4.1.2025
Sixtus IVs Fehlentscheidung Die vertauschten Seiten der Sixtinischen Kapelle

Die vertauschten Seiten der Sixtinischen Kapelle

Die Sixtinische Kapelle, ein Meisterwerk der Renaissance und Herzstück des Vatikans, birgt ein überraschendes Geheimnis: Die Anordnung ihrer Fresken, einschließlich Michelangelos weltberühmtem Deckenfresko, widerspricht den liturgischen Vorgaben. Wie Christian Hecht in der Frankfurter Allgemeinen Zeitung (FAZ) berichtet, befinden sich die Szenen aus dem Leben Christi auf der rechten Seite des Betrachters, der zum Altar blickt. Diese Seite, die sogenannte Epistelseite, ist traditionell für Lesungen aus den Apostelbriefen und dem Alten Testament vorgesehen. Die Mosesszenen, die eigentlich dorthin gehören würden, sind jedoch auf der linken Seite, der Evangelienseite, platziert, wo das Evangelium verkündet wird.

Diese Diskrepanz zwischen Bildprogramm und liturgischer Praxis lässt sich auf eine Entscheidung von Papst Sixtus IV. zurückführen, unter dessen Pontifikat die Kapelle zwischen 1475 und 1483 erbaut wurde. Ursprünglich war geplant, die Kapelle nach Osten auszurichten, gemäß der christlichen Tradition. Die Fresken wurden entsprechend dieser Ausrichtung konzipiert. Kurz vor der Fertigstellung entschied Sixtus IV. jedoch, den Altar im Westen zu belassen, vermutlich um aufwendige Umbauten für neue Zugangswege zu vermeiden. Dadurch wurden Evangelien- und Epistelseite vertauscht, und die Fresken gelangten in ihre heutige, liturgisch inkorrekte Position. Die FAZ hebt hervor, dass diese Entscheidung auch die Platzierung des Papstthrons beeinflusste, der nun unpassenderweise unter dem Moseszyklus positioniert ist.

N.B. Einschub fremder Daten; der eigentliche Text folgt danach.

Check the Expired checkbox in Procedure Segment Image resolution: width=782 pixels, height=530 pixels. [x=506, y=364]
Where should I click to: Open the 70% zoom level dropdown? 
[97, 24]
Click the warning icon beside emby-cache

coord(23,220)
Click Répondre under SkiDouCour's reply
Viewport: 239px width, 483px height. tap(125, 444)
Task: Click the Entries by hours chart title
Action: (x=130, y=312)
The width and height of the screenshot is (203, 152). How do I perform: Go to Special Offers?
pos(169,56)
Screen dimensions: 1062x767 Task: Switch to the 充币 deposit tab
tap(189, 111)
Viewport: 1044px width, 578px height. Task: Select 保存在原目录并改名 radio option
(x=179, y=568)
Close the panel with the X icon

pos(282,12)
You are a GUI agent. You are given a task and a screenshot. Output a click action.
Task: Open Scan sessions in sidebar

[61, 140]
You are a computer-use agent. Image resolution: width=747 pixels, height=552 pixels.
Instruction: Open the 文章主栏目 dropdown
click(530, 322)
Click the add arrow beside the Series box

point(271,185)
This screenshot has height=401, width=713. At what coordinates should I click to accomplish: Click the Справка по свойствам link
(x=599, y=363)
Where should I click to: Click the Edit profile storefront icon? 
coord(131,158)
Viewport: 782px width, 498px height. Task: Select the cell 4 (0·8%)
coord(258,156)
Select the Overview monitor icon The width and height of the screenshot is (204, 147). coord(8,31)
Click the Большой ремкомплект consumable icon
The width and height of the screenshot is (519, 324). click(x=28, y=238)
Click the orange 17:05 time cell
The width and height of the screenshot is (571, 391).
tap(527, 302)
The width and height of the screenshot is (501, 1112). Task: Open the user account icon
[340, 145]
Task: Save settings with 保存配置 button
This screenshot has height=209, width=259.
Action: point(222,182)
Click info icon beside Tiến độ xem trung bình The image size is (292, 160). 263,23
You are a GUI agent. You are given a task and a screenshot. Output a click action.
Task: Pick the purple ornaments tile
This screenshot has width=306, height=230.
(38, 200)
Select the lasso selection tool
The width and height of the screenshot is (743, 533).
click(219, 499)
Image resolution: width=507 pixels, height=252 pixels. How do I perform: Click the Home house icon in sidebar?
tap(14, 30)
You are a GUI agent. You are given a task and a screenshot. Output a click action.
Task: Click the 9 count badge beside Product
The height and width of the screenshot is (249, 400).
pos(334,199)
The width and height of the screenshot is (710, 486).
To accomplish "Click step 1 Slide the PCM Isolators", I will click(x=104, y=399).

Verschiedene Indizien sprechen für die ursprünglich geplante Ostung der Kapelle. So befindet sich das Fresko der „Schlüsselübergabe an Petrus“, das wichtigste Bild mit der Stifterinschrift von Sixtus IV., im hinteren Teil der Kapelle im Laienbereich. Wäre der Altar im Osten, so wäre der Papstthron unter diesem Fresko angeordnet gewesen, was inhaltlich stimmiger wäre. Auch die Gestaltung des Fußbodens, der im Westen aufwendiger verziert ist als im Osten, deutet auf die ursprüngliche Planung hin. Der östliche Bereich war für grüne Altarteppiche vorgesehen, während der westliche Teil stets sichtbar sein sollte und daher die reichere Ornamentik erhielt. Diese Ornamente blieben bis zur Liturgiereform von Paul VI. in den 1960er Jahren unter den Teppichen verborgen.

Die Sixtinische Kapelle, erbaut nach den Maßen des Salomonischen Tempels (die Länge entspricht der doppelten Höhe und der dreifachen Breite), beherbergt neben den Wandfresken auch Michelangelos berühmtes Deckenfresko mit Szenen aus der Genesis. Dieses entstand zwischen 1508 und 1512 und zeigt unter anderem die ikonische Darstellung der Erschaffung Adams. Das „Jüngste Gericht“ an der Altarwand, ebenfalls von Michelangelo geschaffen, entstand zwischen 1536 und 1541. Wie archeoroma.de berichtet, musste Michelangelo für die Realisierung dieses Freskos zwei Lünetten opfern. Das Werk sorgte aufgrund der dargestellten Nacktheit für Kontroversen und wurde später zensiert.

Heute ist die Sixtinische Kapelle ein Touristenmagnet und der Ort des Konklave, der Papstwahl. Trotz der liturgisch falschen Anordnung der Fresken bleibt sie ein eindrucksvolles Zeugnis der Renaissancekunst und ein Ort von großer spiritueller Bedeutung. Die Multimedia-Show „Giudizio Universale – Michelangelo and the Secrets of the Sistine Chapel“ in Rom, die Gudrun Sailer für katholisch.de rezensierte, bietet eine moderne Interpretation des Kunstwerks und ermöglicht es dem Publikum, die Fresken aus nächster Nähe zu erleben.